• _Objective_
Reproduce the records from the line containing "How do I perform: Select" down to the line containing "tap(520, 201)", both lines included, and only those, with their requests, offsetting every coordinate in the answers by -131.

## start Provided entries

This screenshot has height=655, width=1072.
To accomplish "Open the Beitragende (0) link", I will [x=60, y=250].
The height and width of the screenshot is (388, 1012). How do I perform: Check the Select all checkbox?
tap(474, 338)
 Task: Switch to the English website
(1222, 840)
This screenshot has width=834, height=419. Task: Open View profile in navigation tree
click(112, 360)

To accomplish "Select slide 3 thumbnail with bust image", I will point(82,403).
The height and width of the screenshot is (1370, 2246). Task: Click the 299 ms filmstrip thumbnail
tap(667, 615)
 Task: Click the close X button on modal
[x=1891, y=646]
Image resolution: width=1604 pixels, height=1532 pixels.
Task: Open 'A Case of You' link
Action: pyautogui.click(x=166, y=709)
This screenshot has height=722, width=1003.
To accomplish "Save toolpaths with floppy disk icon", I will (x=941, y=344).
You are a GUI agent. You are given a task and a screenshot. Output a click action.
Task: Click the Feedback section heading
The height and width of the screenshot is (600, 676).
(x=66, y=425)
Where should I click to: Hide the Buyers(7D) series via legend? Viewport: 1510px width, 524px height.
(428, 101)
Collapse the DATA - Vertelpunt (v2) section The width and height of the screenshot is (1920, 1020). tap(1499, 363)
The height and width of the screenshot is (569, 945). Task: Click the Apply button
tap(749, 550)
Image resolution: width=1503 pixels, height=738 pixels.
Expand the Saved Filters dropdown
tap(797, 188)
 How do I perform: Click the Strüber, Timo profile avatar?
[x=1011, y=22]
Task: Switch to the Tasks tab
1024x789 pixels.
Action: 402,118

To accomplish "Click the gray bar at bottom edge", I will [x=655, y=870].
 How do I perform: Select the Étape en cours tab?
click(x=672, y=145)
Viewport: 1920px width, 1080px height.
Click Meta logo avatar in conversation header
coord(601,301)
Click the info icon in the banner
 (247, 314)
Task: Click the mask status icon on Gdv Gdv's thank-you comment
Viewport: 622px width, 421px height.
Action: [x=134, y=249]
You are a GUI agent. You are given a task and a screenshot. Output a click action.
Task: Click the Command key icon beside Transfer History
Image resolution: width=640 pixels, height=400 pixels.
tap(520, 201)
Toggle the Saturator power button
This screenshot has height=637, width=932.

## end Provided entries

• _Full solution_
 How do I perform: Select the Étape en cours tab?
click(x=541, y=14)
Viewport: 1920px width, 1080px height.
Click Meta logo avatar in conversation header
coord(470,170)
Click the info icon in the banner
 (116, 183)
Task: Click the mask status icon on Gdv Gdv's thank-you comment
Viewport: 622px width, 421px height.
Action: [x=3, y=118]
You are a GUI agent. You are given a task and a screenshot. Output a click action.
Task: Click the Command key icon beside Transfer History
Image resolution: width=640 pixels, height=400 pixels.
tap(389, 70)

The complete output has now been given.